Tuesday 3 July 2012

From London to Gulu, Uganda

I am heading into being resident in Gulu, Uganda for four weeks and feel like I have signed on to some sort of reality show where the bush survival guru Ray Mears suddenly arrives on my doorstep to tell me that I have qualified as a fully-fledged Girl Scout and to add to that, the winner of the £ Million and a relaxing trip to a fancy spa for a well-earned massage and foot rub!

Boarding Kenya Airways from London Heathrow on 6th June, I flew via Nairobi, Kenya, transferring flights to get to Entebbe. The plane descended and flew low over Lake Victoria which brought thoughts of British Imperial Airways, and the days of the grand voyagers, (the S23-Empire Class Airplanes, giant Sunderland’s) carrying the post and passengers from the United Kingdom to South Africa.

Flying Boats that my grandfather had told me flew on a main route from Southampton in England on to Augusta Italy, stopping and progressing on to Cairo Egypt, then Khartoum, Port Bell Uganda, Victoria falls Rhodesia and then Vaal Dam in South Africa.

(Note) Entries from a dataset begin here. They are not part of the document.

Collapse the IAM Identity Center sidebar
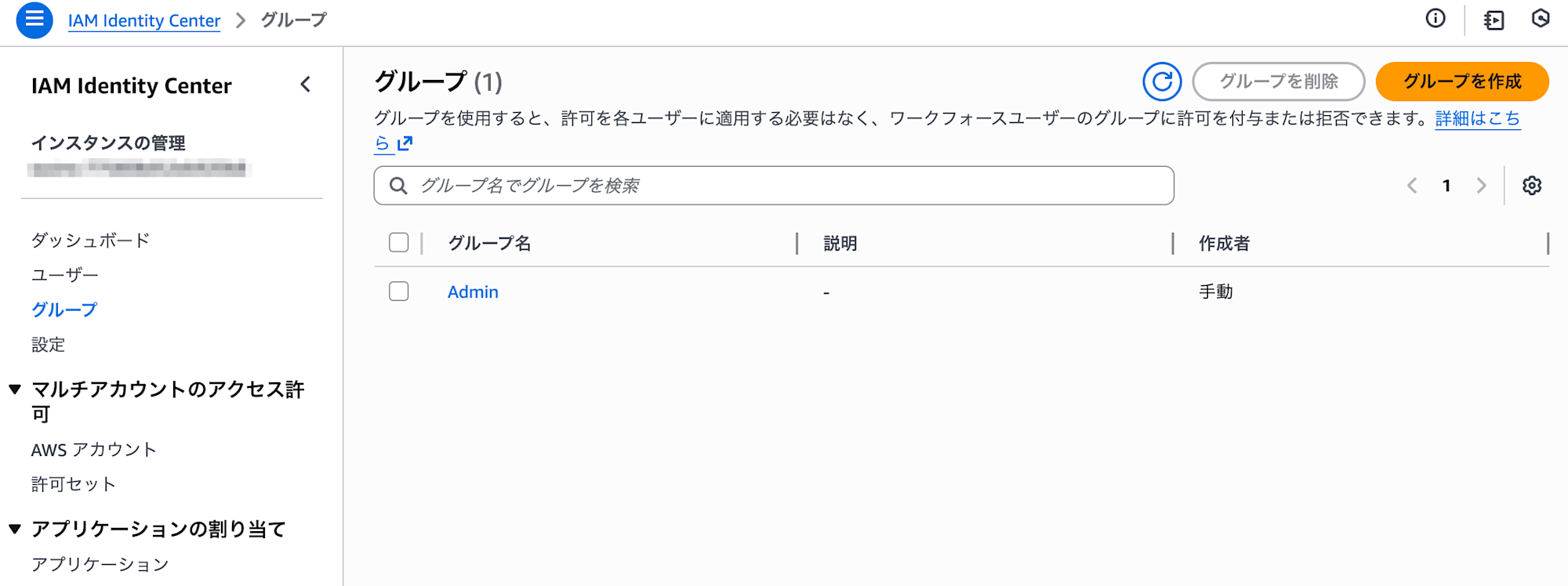The height and width of the screenshot is (586, 1568). [x=306, y=85]
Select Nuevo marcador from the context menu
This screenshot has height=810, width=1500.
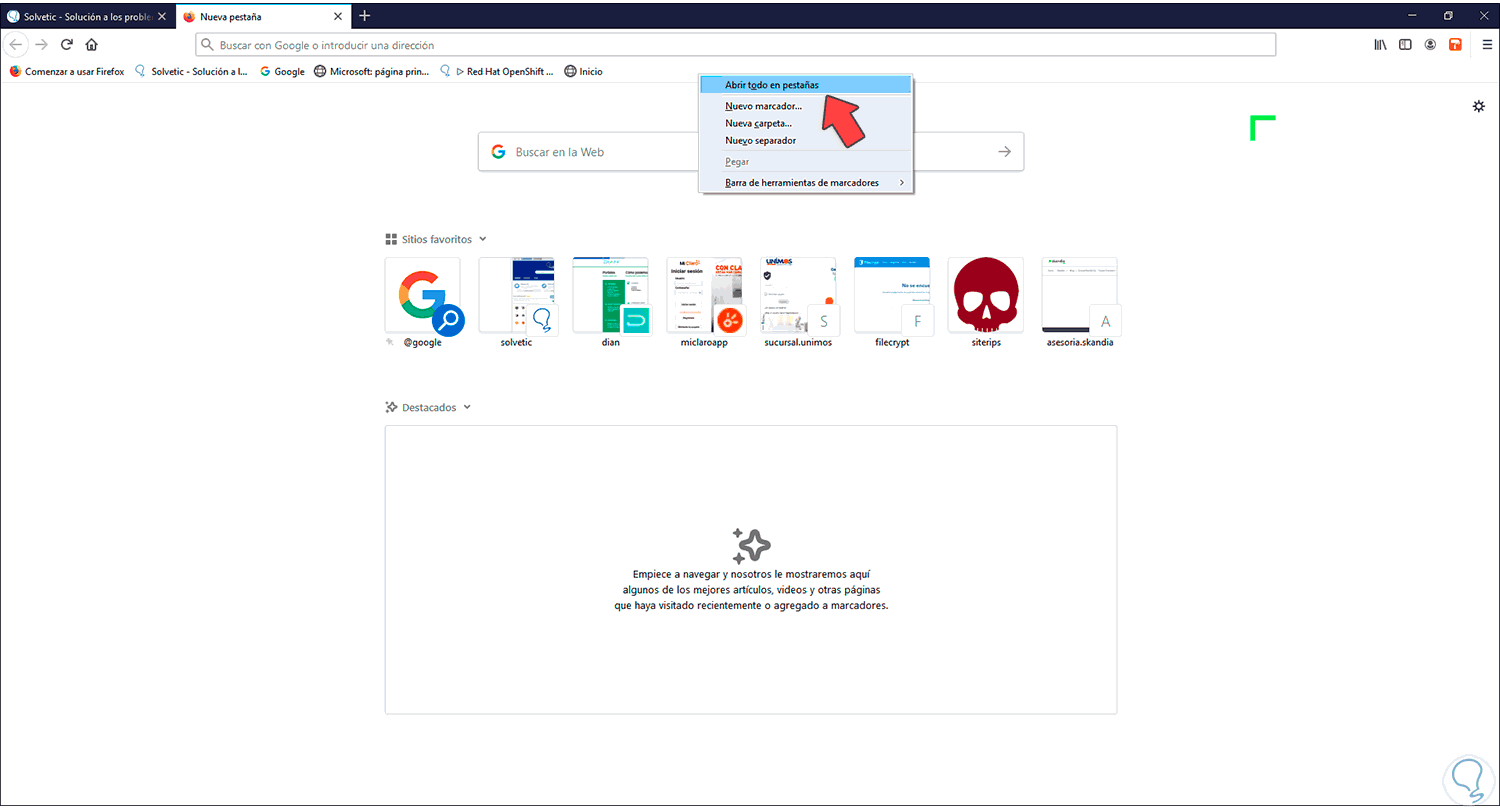point(763,105)
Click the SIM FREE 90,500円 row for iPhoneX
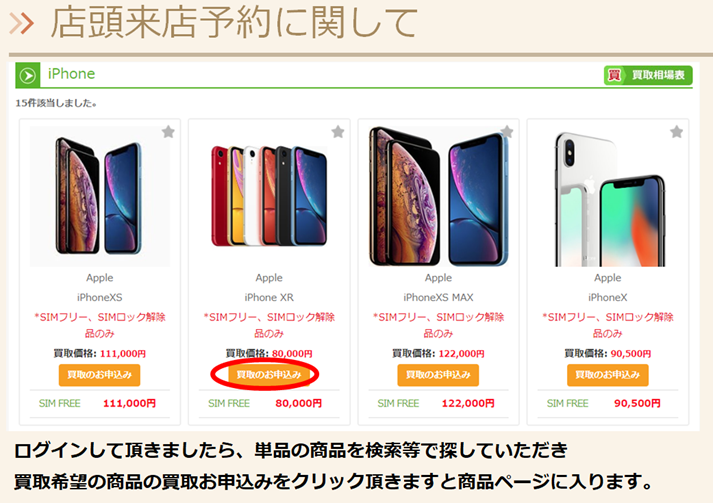 point(608,403)
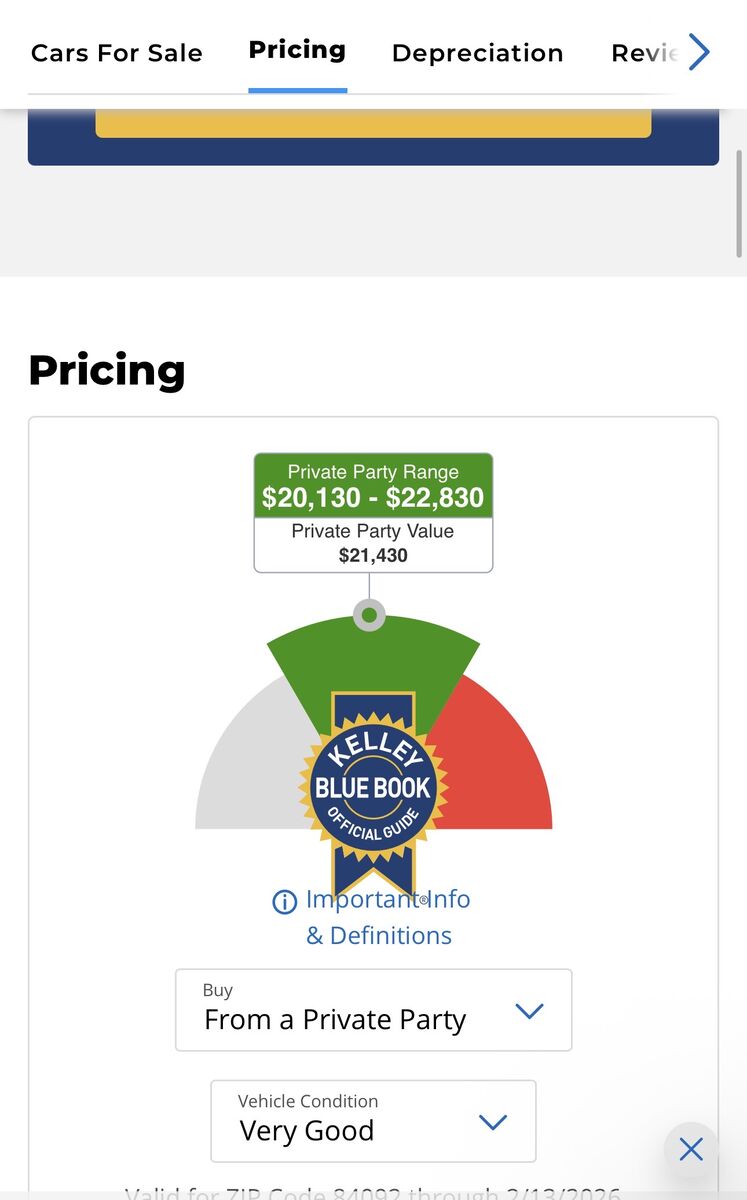Switch to the Depreciation tab
Viewport: 747px width, 1200px height.
(477, 53)
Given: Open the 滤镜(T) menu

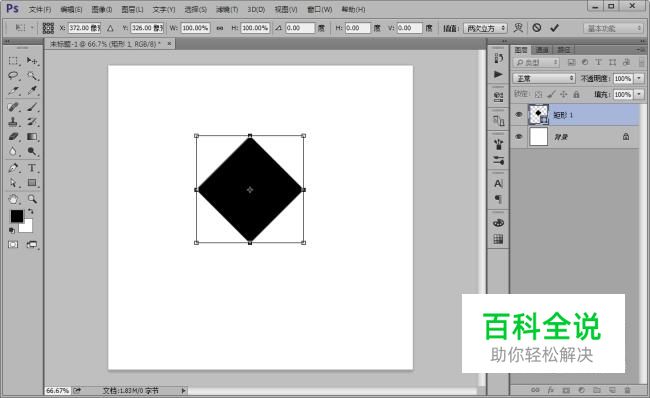Looking at the screenshot, I should click(227, 10).
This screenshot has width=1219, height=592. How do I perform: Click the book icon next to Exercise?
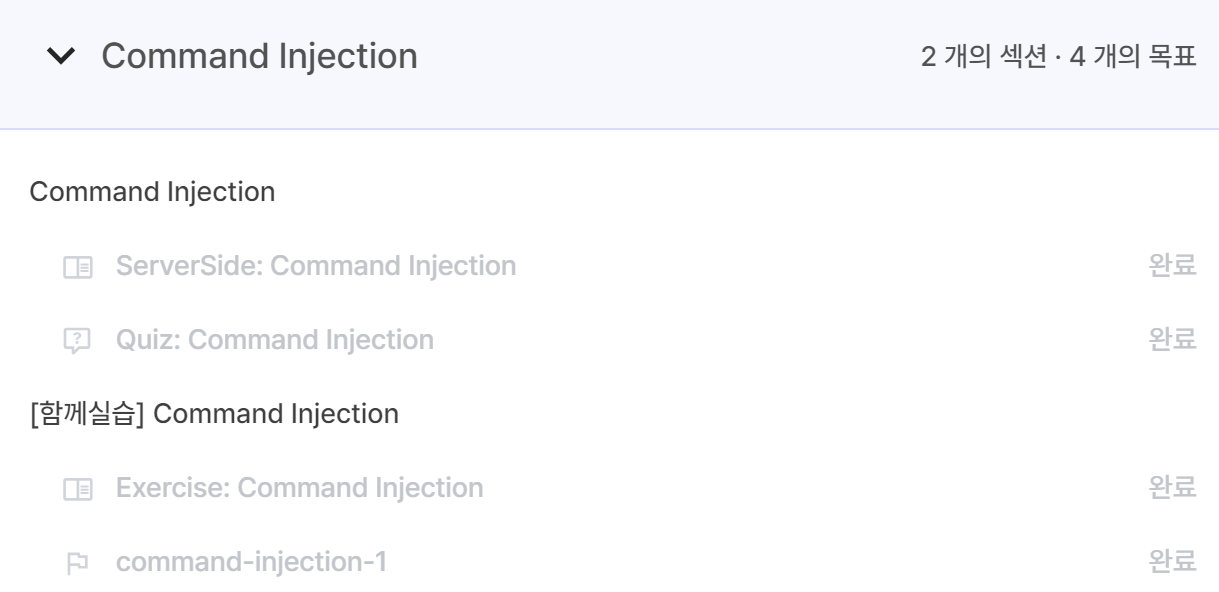click(x=76, y=489)
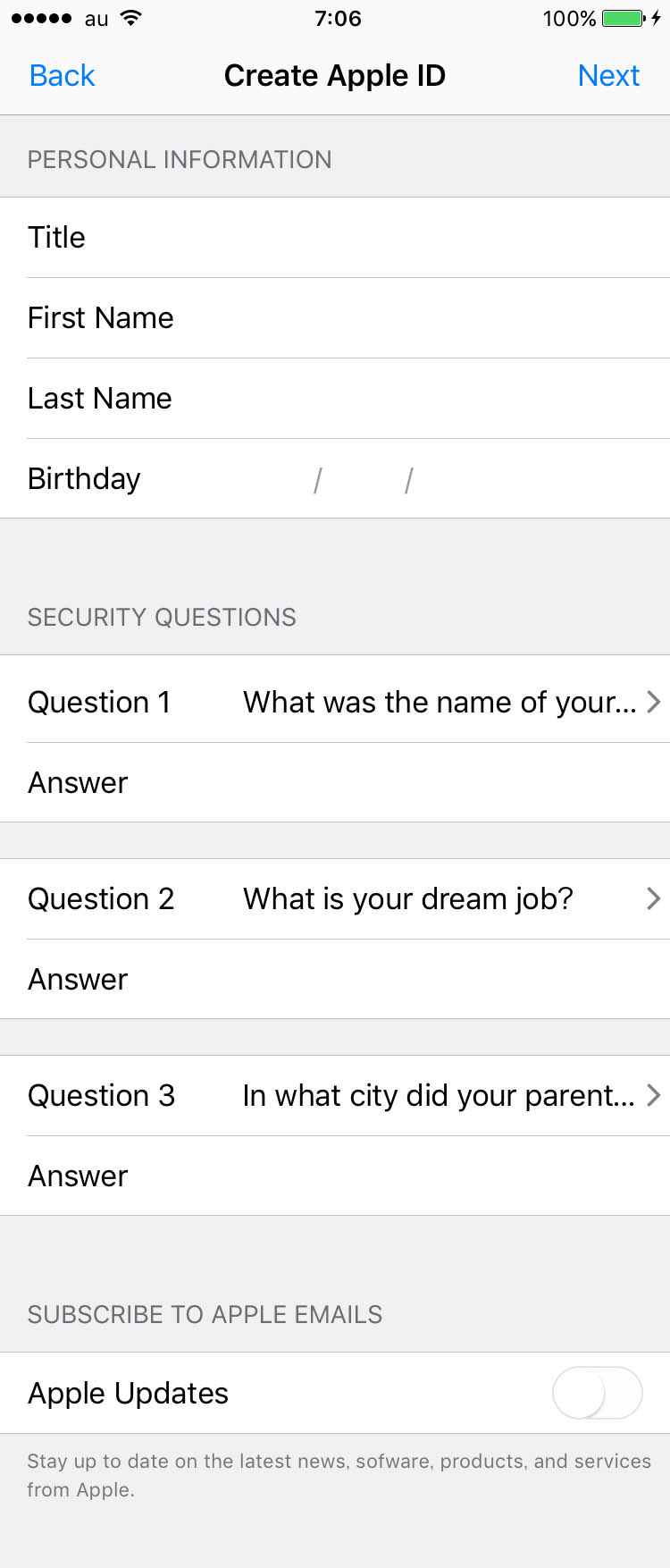Tap the battery icon in status bar
The width and height of the screenshot is (670, 1568).
coord(623,18)
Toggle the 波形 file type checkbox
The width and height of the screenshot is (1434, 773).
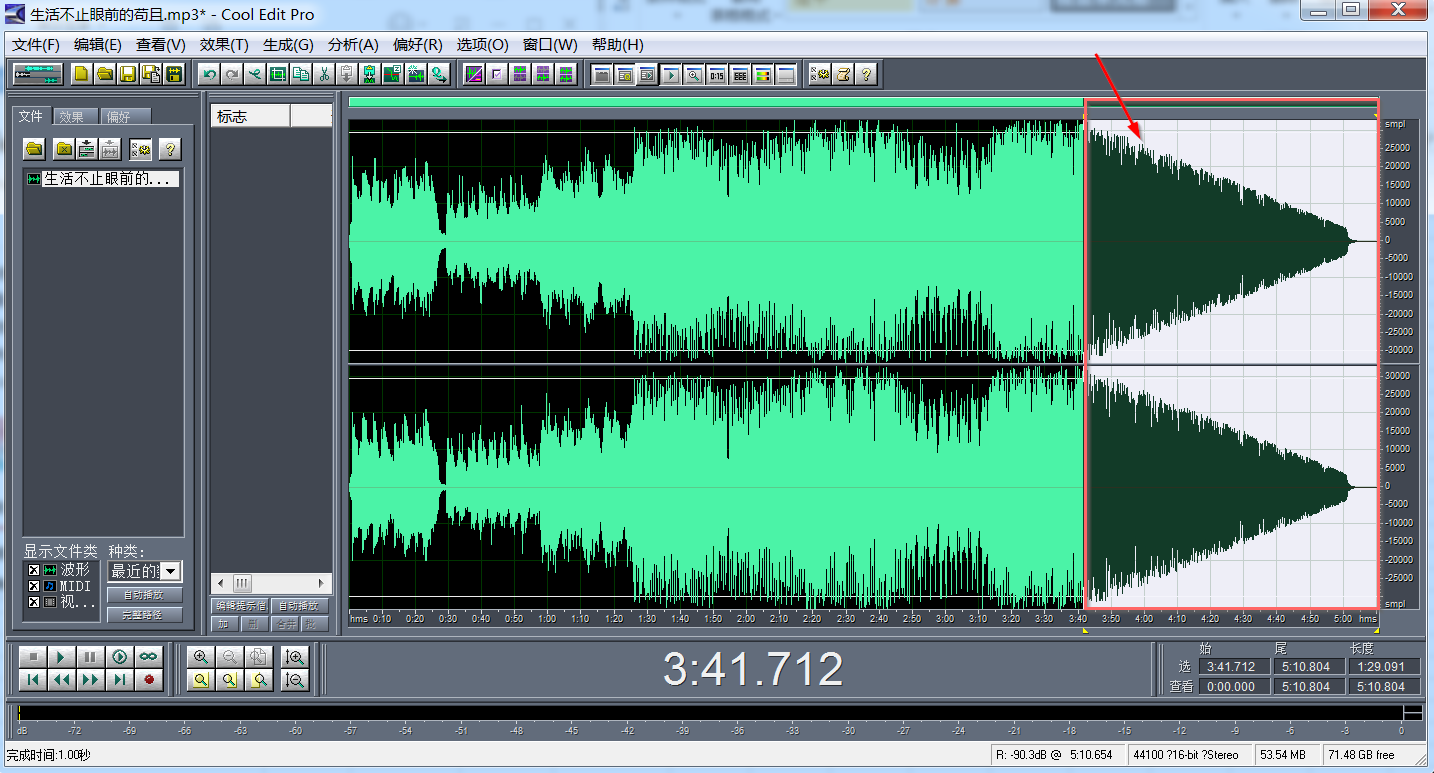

Grandpa also told me about other routes via Africa’s Great Rift Valley where the majestic old converted WW2 planes landed on the waters of the Nile, progressing to the massive lakes; Victoria Uganda, Naivasha Kenya, Tanganyika Tanzania, Nyasa Nyasaland, Victoria Falls Rhodesia and on to the Harbour in Durban, where my grandfather was employed as  Imperial’s Port Harbour Master.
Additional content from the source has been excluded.